Сергеев видел, что жгучее любопытство одолевает досточтимую соседку: шутка ли, убежденный холостяк Сергеев и тот «с винта свернулся»! Понравилось, видимо, Зинаиде Ивановне и уважение Сергеева к мнению матери и сестры.

— Да и нескладно получится, — продолжал он. — Только познакомились, сразу приглашу домой: что мать и сестра мне скажут?

— Уговорил… Только потому и соглашаюсь, что не первый год тебя знаю. Приводи свою Веру. И мне с нею будет веселее.

— Моим пока не говорите. Придет время, сами познакомятся.

— Ладно. Пусть будет по-твоему…

Но не все в жизни получается так, как задумывается. С трудом убедив руководство управления вызвать Веру на оперативку, которую проводил сам Воронин, Сергеев задолго до совещания ходил перед подъездом, ждал ее, а когда увидел, еще издали побежал навстречу, не заботясь ни о престиже, ни о том, что таким энтузиазмом обращает на себя внимание.

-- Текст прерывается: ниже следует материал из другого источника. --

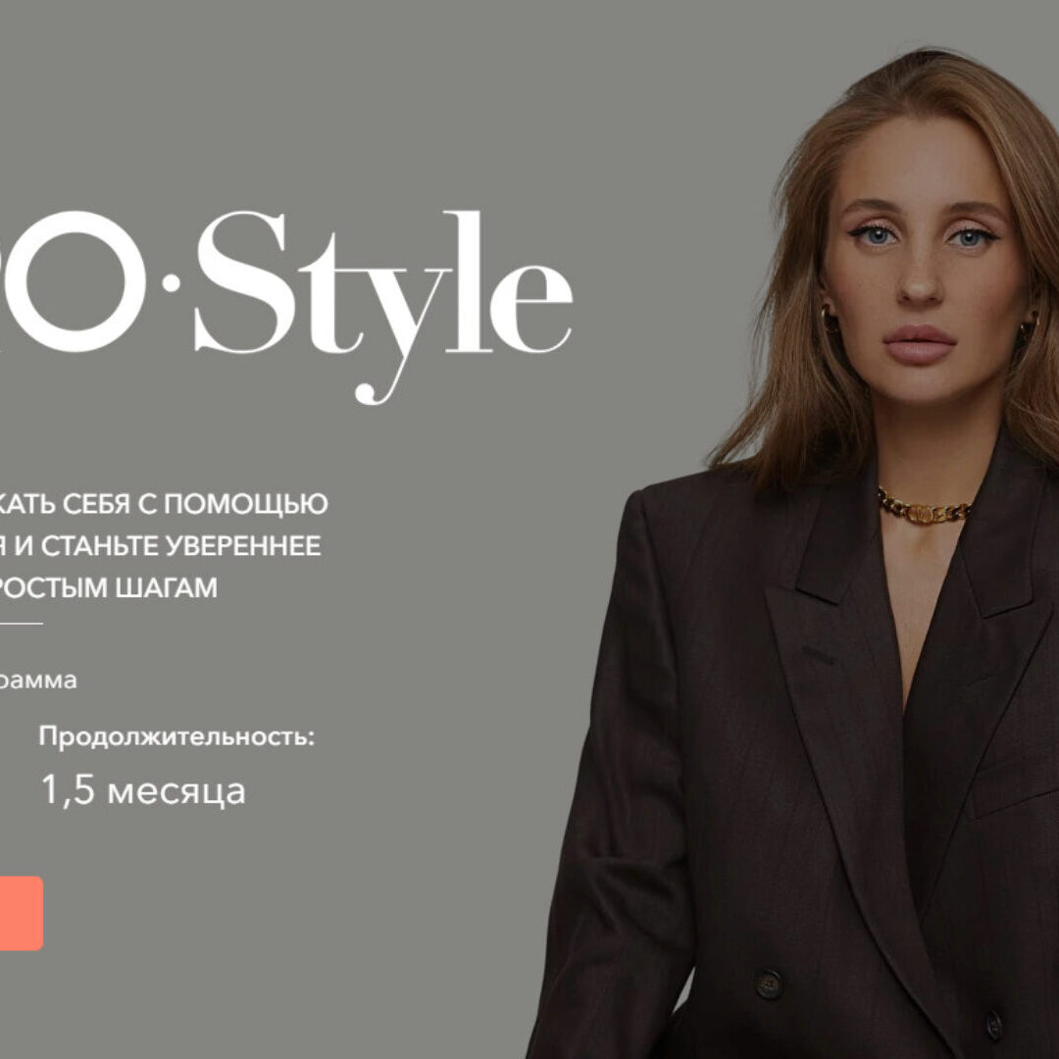The image size is (1059, 1059).
Task: Click the 'Продолжительность:' label
Action: coord(177,736)
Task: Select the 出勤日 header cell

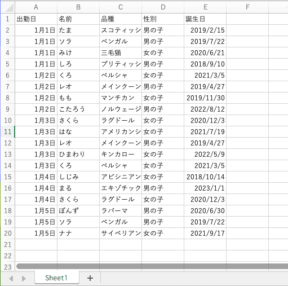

— Наконец-то! — здороваясь с Верой, искрение воскликнул он. — Сто лет тебя не видел! Теперь-то хоть жить будем в одном доме!

Он коротко рассказал, как договорился снять «угол» у соседки.

Вера подняла на него повеселевшие и все-таки грустные глаза, негромко сказала:

— Во-первых, обещай, что всегда будешь меня встречать, как сейчас: ужасно приятно… А во-вторых, как бы ни было заманчиво то, о чем говоришь, ничего у нас не получится. Работаю я теперь операционной сестрой, времени остается только четыре часа в сутки, не более. Столовая, комната, где койки для персонала, — там же, при операционной. На дорогу к тебе — ехать через город — времени не останется. Сегодня тоже не отпускали, считай, что убежала от собственной совести, только бы повидать тебя…

Сергеев видел, как изменилась Вера. Бледное от недостатка дневного света и воздуха лицо, синева под глазами, во взгляде, застывшая предельная усталость, выражение надолго поселившегося страдания.

— Трудно тебе, — с участием сказал он.

— Не те слова. Всем трудно… Сейчас уже адаптировались и от усталости просто отупели. Хирурги, сестры все делают автоматически, будто в полусне. Это не операционная, а какой-то кровавый конвейер. Кромсать и штопать молодых, здоровых парней, от которых иной раз кладут на операционный стол лишь обрубки, ужаснее этого ничего быть не может… Я думала, не выдержу. Но вот держусь. Иной раз проклинаю себя, зачем стала медиком… Весь ужас войны — в госпиталях, медсанбатах. Это я теперь знаю точно. На фронте умирают сразу, на госпитальной койке — постепенно. Всю жизнь, сколько еще отпущено прожить, меня будет преследовать запах хлороформа, формалина, йода, гниющих бинтов. Иной раз думаешь: «Господи! Хоть бы послали на передовую!»